If that were true, I wouldn't have a problem explaining what it does <wink>.
Examples to ponder:

>>> from BTrees.IIBTree import IIBTree
>>> from BTrees.OOBTree import OOBTree
>>> data = [(i, 2*i) for i in range(-5, 5)]
>>> data
[(-5, -10), (-4, -8), (-3, -6), (-2, -4), (-1, -2), (0, 0),
 (1, 2), (2, 4), (3,6), (4, 8)]
>>> t = IIBTree(data)
>>> u = OOBTree(data)  # same data, different key+value types
>>> t.byValue()        # note that byValue() w/o an arg isn't allowed
Traceback (most recent call last):
  File "<stdin>", line 1, in ?
TypeError: function takes exactly 1 argument (0 given)

>>> t.byValue(-2)  # works close to the way Casey said (with "sorted"
                   # meaning in decreasing order), except that it throws
                   # some (key, value) pairs away
[(8, 4), (6, 3), (4, 2), (2, 1), (0, 0), (-2, -1)]
>>> u.byValue(-2)  # ditto
[(8, 4), (6, 3), (4, 2), (2, 1), (0, 0), (-2, -1)]

>>> t.byValue(0)   # likewise, but throwing more pairs away
[(8, 4), (6, 3), (4, 2), (2, 1), (0, 0)]
>>> u.byValue(0)   # ditto
[(8, 4), (6, 3), (4, 2), (2, 1), (0, 0)]

>>> t.byValue(2)   # oops!  it can also change the values
[(4, 4), (3, 3), (2, 2), (1, 1)]
>>> u.byValue(2)   # oops!  or maybe not, depending on type
[(8, 4), (6, 3), (4, 2), (2, 1)]

>>> t.byValue(5)   # another variant of the last example
[(1, 4), (1, 3)]
>>> u.byValue(5)   # ditto
[(8, 4), (6, 3)]
>>>

So this is really some combination of sorting, filtering, and type-dependent
value arithmetic, all rolled into one.  byValue() isn't called in the Zope3
codebase so far, and I see one use in the Zope2 codebase (in Catalog.py).
I've never seen it called with an argument other than 0 in real life (in
which specific case, and if no value is less than 0, it's easy to explain
what it does).

> ZCatalog uses this to sort "scored" results, such as from text indexes,
> which start as a mapping of rid->score.

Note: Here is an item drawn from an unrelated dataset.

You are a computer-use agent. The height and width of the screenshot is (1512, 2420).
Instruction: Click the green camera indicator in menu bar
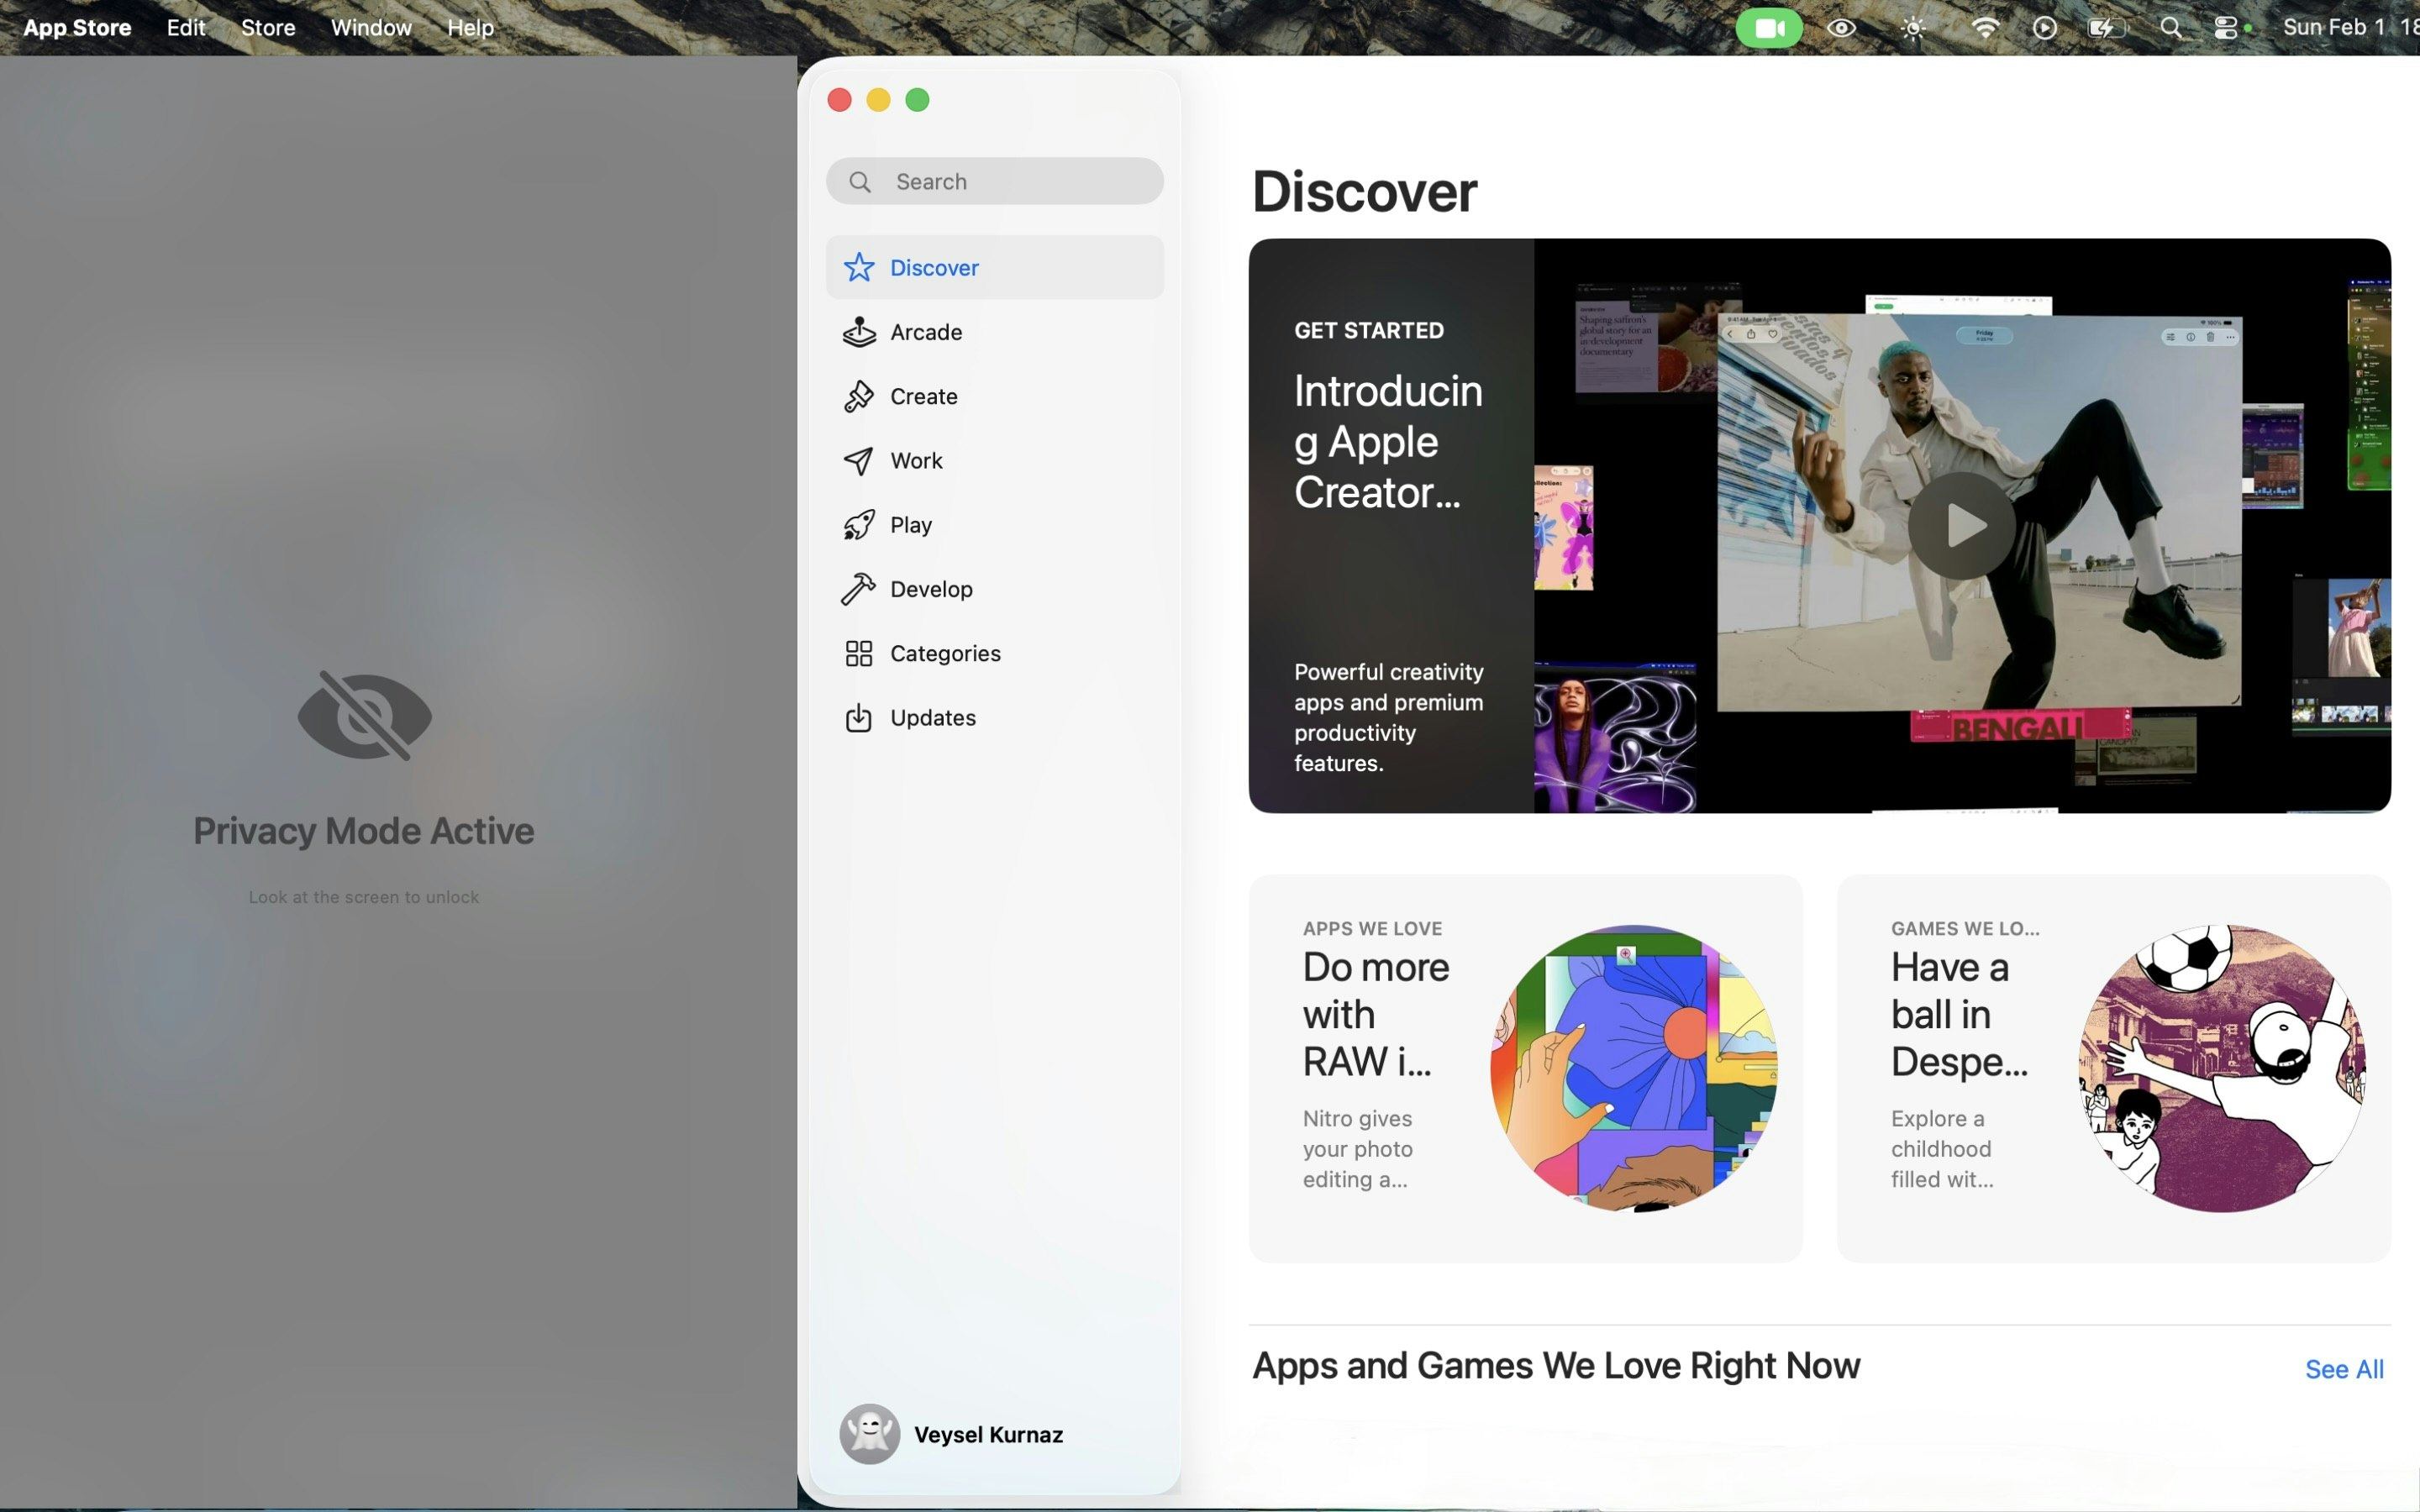click(1768, 28)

I'd like a method that did only that much a lot better.  Note that in
ZCTextIndex we didn't sort the whole thing, instead we used an N-best
priority queue to remember just the best N scoring items.  Even running at
Python speed, and using a dirt-dumb list for the queue, this was usually
much faster than sorting the whole result sequence (at C speed) first (&
that's generally true if N is much less than the # of items in the whole
result sequence).

> I have actually been camping on some optimized code for this. The
> current implementation is pretty lame. I came up with a new API,
> keysByValue(), which  returns the keys in order by value, which is
> really all ZCatalog needs. The implementation I have for *IBTree
> variants is 10x faster than the existing byValue implementation.
>
> I should probably get with you and/or Jim and discuss
> generalizing this and integrating it into the BTrees module.
> Basically I need to make it work for *OBTree variants and tangle
> it up with the macros in there.

Yup, more macros is exactly what BTrees need <wink>.  If you lose your one
use for the existing byValue() method then, I'd like to deprecate it for
real, as I don't know of any other uses, it's not even tested, and is hard
to explain.